*TASK TO COMPLETE*: Reproduce each of the following lines word for word, omitting the pictures.

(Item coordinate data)
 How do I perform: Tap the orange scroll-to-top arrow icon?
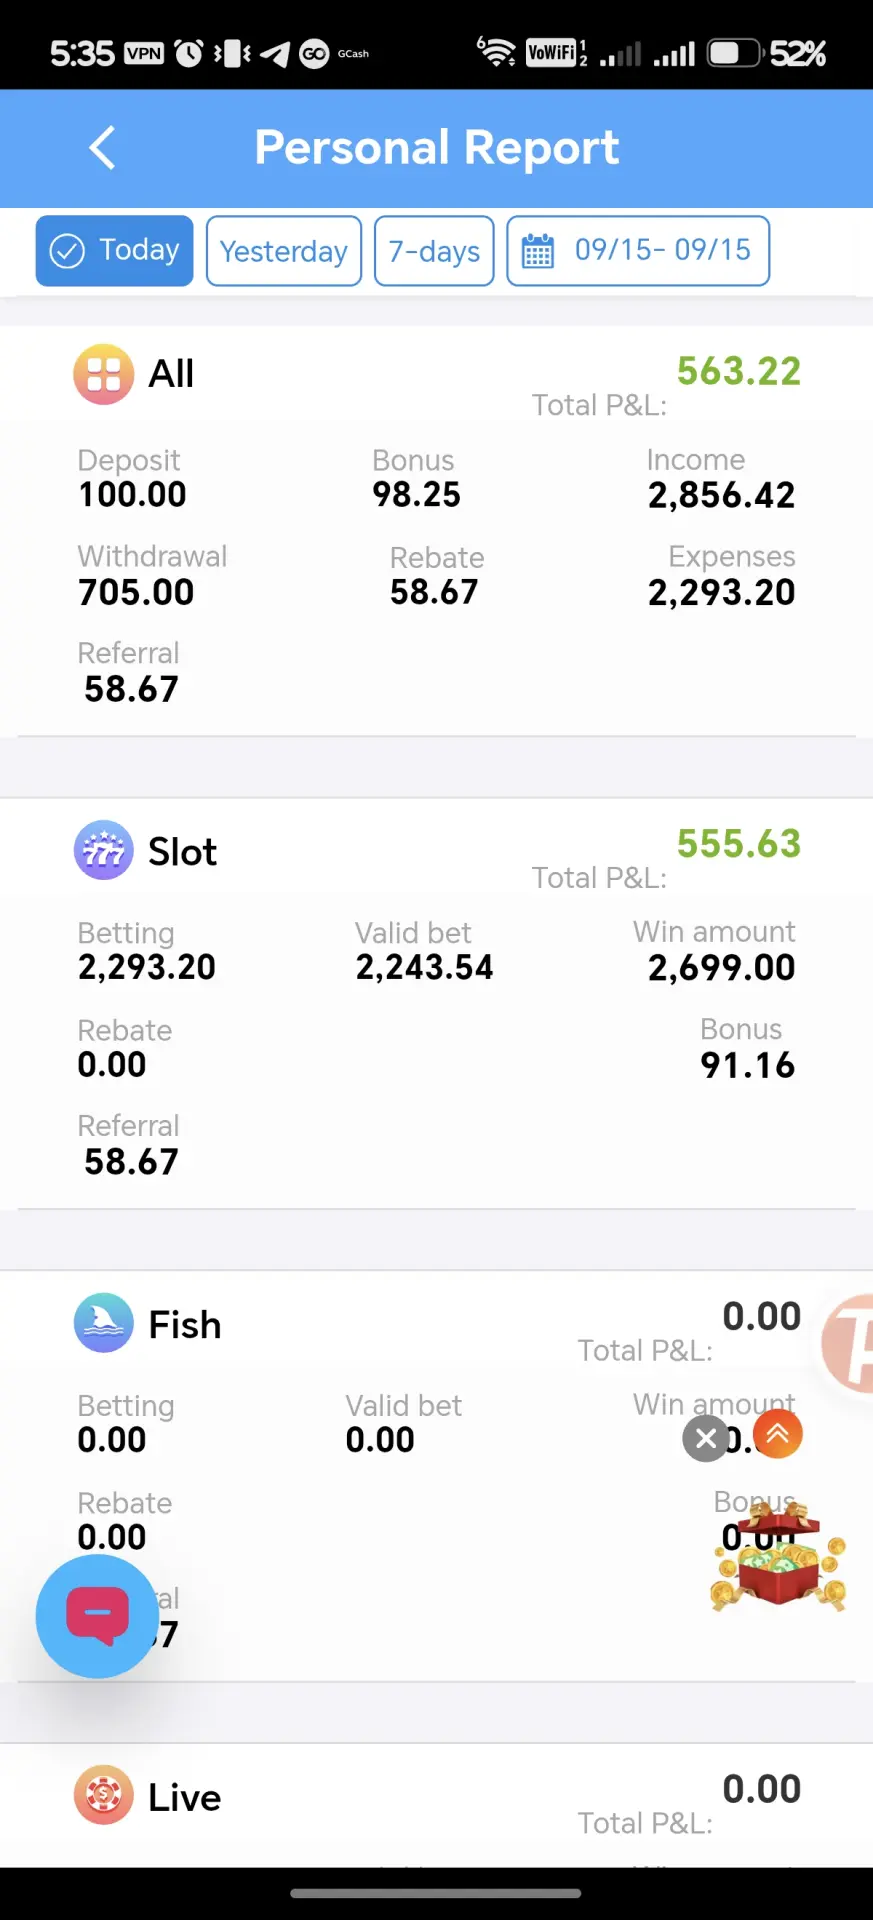tap(777, 1434)
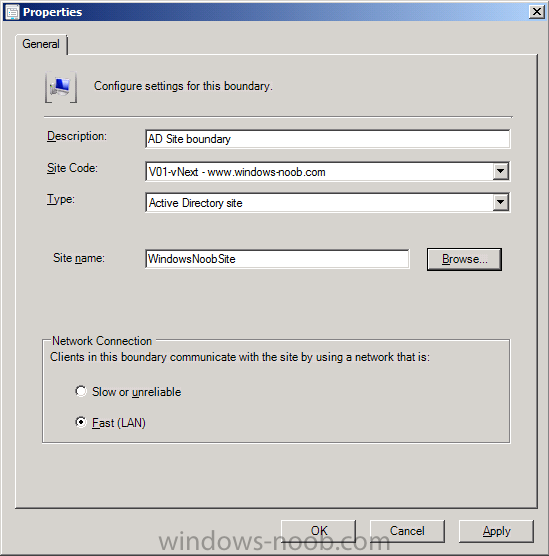549x556 pixels.
Task: Click the Network Connection group heading
Action: pos(102,341)
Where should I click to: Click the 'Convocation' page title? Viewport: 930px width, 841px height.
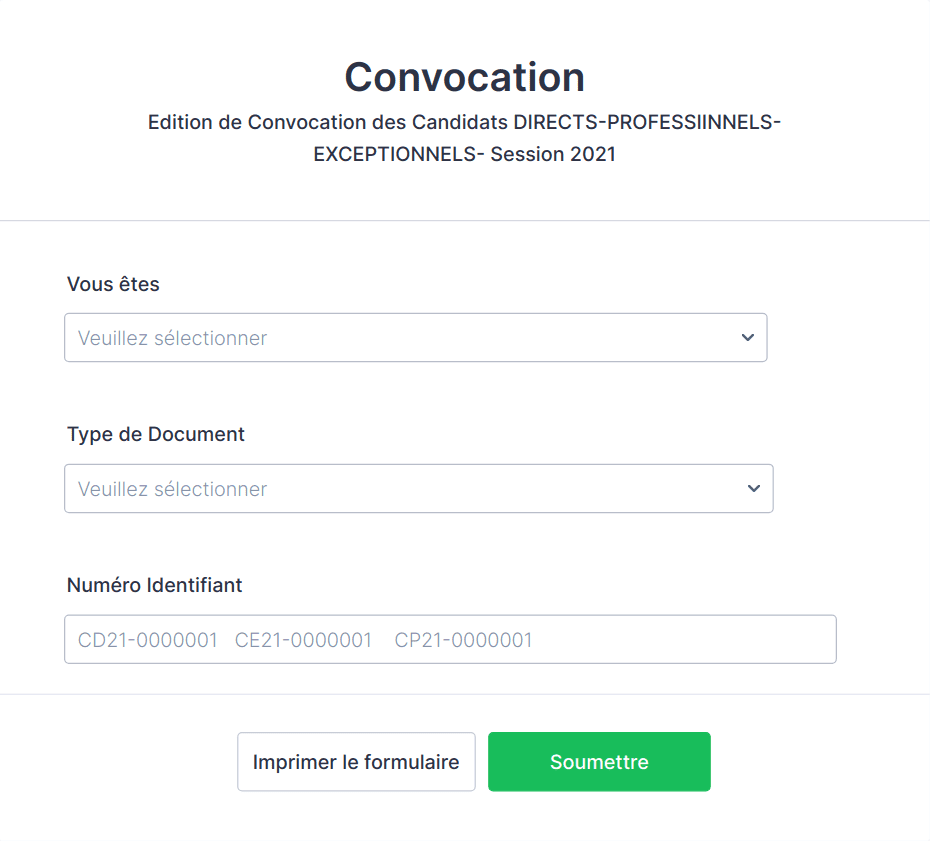pyautogui.click(x=464, y=77)
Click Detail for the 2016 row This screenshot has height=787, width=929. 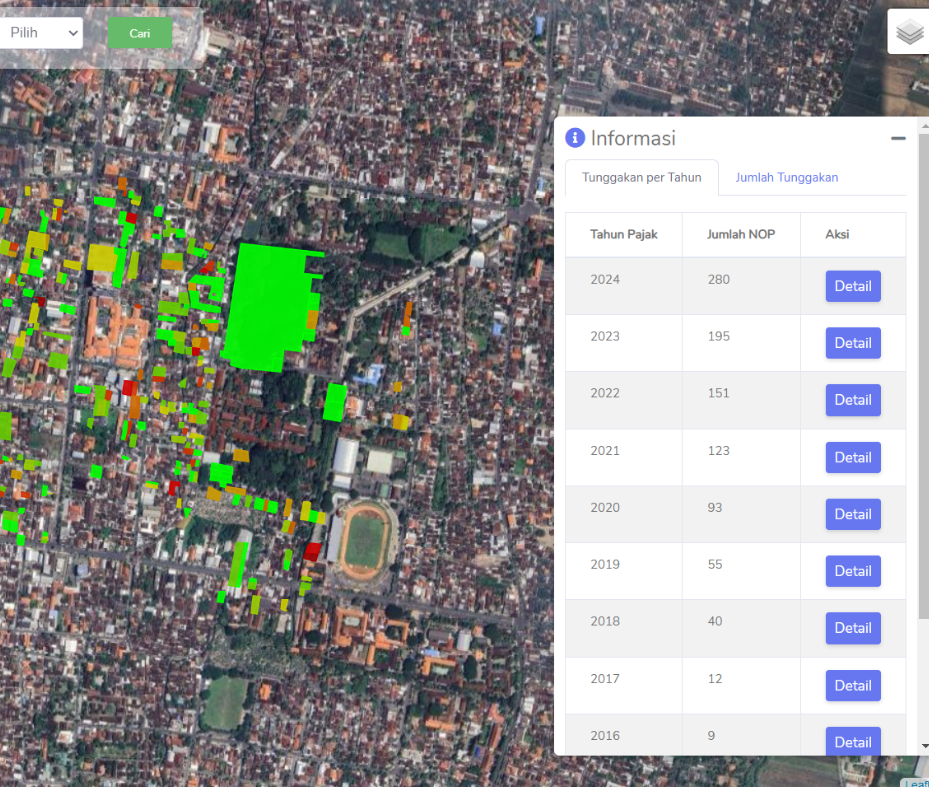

*SOLUTION*:
 How do I perform: Tap the orange scroll-to-top arrow icon?
tap(777, 1434)
549x556 pixels.
Task: Click the Network Connection group heading
Action: pos(102,341)
Where should I click to: Click the 'Convocation' page title? Viewport: 930px width, 841px height.
pyautogui.click(x=464, y=77)
Click Detail for the 2016 row This screenshot has height=787, width=929. 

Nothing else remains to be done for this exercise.